Data extracts:
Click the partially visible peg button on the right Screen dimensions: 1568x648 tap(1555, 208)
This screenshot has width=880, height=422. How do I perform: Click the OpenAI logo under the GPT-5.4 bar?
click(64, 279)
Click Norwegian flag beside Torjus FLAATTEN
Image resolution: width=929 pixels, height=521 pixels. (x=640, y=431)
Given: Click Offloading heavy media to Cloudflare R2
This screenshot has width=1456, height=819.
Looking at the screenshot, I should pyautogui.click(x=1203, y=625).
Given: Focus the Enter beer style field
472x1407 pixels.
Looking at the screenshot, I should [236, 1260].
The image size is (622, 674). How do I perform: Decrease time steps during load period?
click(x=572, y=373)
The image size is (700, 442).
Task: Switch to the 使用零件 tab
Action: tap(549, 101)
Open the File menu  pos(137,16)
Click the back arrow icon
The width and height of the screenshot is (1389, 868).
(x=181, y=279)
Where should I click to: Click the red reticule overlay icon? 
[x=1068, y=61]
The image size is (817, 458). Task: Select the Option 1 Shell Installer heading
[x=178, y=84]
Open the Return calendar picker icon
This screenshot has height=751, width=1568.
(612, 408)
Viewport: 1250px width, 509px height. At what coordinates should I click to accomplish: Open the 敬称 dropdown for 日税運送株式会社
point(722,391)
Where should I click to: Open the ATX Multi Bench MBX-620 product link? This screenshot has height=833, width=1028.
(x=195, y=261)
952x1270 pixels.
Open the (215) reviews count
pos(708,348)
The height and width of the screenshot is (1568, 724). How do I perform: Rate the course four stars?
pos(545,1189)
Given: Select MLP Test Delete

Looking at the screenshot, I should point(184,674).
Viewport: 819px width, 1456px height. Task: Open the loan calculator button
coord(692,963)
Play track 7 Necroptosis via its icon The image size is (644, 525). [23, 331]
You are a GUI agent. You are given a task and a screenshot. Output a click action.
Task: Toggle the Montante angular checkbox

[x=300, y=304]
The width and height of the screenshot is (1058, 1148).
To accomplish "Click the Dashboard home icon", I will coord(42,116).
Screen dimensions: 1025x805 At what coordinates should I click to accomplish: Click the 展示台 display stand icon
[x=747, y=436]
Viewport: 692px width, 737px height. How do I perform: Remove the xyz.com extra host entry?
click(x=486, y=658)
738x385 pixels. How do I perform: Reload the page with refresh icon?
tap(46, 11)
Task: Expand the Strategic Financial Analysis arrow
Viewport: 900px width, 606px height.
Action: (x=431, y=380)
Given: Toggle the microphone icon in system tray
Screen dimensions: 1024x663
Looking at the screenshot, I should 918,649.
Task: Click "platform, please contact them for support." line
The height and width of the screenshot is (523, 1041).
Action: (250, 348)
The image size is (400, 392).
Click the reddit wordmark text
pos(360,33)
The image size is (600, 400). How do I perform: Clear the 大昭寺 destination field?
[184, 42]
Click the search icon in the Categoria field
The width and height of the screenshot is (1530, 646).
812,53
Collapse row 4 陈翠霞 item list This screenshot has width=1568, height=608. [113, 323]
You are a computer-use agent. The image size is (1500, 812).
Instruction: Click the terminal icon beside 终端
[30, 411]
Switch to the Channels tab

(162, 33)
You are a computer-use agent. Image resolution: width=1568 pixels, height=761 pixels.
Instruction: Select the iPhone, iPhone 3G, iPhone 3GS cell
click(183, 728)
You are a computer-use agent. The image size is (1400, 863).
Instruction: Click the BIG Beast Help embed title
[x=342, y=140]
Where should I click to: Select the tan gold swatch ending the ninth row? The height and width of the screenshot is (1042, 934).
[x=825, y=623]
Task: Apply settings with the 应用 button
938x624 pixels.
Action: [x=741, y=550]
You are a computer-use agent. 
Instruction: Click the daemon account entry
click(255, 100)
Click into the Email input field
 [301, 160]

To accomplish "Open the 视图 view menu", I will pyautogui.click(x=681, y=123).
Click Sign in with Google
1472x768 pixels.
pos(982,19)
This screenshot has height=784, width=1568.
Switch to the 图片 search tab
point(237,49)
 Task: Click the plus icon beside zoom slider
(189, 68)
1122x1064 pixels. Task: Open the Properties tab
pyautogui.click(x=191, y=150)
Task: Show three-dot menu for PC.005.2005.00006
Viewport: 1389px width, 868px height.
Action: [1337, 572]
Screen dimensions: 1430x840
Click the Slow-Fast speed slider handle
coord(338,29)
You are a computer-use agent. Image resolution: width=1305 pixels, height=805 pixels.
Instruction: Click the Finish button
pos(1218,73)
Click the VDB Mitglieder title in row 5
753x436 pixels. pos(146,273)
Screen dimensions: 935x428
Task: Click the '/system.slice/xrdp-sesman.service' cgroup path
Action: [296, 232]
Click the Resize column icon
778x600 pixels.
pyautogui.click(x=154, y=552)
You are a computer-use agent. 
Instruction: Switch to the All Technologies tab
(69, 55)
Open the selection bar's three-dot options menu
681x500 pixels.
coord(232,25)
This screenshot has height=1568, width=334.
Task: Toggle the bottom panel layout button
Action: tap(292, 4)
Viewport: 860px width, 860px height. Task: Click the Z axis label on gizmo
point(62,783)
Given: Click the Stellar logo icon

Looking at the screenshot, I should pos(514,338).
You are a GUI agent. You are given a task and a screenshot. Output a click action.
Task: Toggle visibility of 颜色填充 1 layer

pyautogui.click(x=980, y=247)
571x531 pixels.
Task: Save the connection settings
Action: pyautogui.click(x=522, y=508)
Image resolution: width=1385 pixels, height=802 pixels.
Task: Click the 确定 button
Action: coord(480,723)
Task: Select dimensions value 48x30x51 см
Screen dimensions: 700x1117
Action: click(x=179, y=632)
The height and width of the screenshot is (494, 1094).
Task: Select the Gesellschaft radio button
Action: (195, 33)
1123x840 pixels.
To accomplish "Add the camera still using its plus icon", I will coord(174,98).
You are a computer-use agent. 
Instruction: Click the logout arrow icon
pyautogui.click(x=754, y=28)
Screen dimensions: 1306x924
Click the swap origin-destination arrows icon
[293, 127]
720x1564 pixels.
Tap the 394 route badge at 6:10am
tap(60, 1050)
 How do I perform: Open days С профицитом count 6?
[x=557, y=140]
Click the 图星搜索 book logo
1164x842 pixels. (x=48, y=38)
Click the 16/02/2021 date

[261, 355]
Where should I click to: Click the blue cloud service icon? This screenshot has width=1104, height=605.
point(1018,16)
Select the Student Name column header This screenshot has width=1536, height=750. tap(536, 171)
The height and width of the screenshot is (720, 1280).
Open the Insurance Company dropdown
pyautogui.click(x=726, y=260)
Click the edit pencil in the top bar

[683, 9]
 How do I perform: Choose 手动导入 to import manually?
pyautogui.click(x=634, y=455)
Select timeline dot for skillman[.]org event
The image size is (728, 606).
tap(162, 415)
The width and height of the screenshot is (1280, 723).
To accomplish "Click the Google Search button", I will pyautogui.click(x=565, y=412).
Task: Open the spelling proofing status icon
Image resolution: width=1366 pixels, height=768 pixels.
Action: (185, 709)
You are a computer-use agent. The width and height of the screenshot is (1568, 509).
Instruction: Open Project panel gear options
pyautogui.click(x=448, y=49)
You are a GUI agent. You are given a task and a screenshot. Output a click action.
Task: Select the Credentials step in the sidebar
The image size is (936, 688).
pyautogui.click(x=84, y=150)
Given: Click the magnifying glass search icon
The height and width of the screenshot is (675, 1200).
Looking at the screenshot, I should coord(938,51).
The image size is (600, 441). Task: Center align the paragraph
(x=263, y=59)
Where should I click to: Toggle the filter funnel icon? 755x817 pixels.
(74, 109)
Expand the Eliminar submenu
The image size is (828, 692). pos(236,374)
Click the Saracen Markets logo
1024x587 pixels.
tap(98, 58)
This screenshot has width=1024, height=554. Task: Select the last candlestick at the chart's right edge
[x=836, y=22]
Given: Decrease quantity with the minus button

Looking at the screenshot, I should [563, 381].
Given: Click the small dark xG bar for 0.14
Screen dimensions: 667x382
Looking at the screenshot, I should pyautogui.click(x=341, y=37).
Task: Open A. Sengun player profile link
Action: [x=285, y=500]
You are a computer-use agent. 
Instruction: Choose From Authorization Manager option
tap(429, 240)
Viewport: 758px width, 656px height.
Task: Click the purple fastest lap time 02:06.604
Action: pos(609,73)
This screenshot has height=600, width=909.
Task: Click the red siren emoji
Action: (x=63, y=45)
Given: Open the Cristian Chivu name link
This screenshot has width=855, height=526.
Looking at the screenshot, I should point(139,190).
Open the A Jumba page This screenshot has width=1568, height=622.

Task:
In the data above, retype exactly and only the lines between the one holding "The height and width of the screenshot is (675, 1200)." and the one holding "Given: Click the small dark xG bar for 0.14", inclusive.

Solution to this problem:
The height and width of the screenshot is (675, 1200).
Looking at the screenshot, I should coord(938,51).
The image size is (600, 441). Task: Center align the paragraph
(x=263, y=59)
Where should I click to: Toggle the filter funnel icon? 755x817 pixels.
(74, 109)
Expand the Eliminar submenu
The image size is (828, 692). pos(236,374)
Click the Saracen Markets logo
1024x587 pixels.
tap(98, 58)
This screenshot has width=1024, height=554. Task: Select the last candlestick at the chart's right edge
[x=836, y=22]
Given: Decrease quantity with the minus button

Looking at the screenshot, I should [563, 381].
Given: Click the small dark xG bar for 0.14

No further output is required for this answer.